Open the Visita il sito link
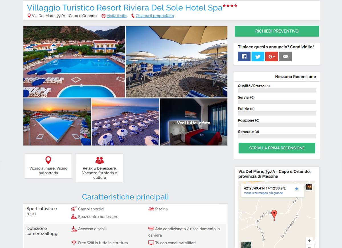342x248 pixels. pos(117,16)
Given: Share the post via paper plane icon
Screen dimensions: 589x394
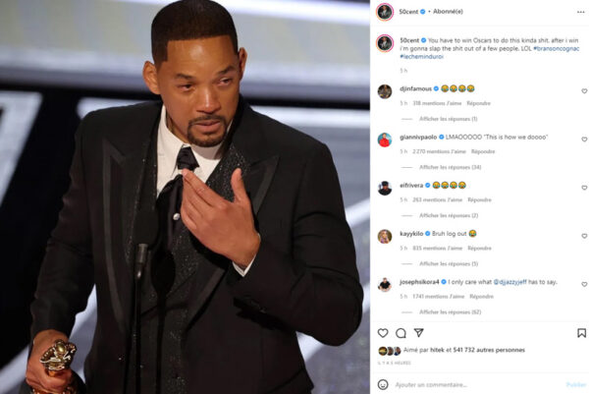Looking at the screenshot, I should click(419, 333).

» **Aim of the task**:
Everything in the records must be transcribed exactly, except the pictures, which are left out.

» **Result**:
Open the Visita il sito link
342x248 pixels. pos(117,16)
Given: Share the post via paper plane icon
Screen dimensions: 589x394
Looking at the screenshot, I should click(419, 333).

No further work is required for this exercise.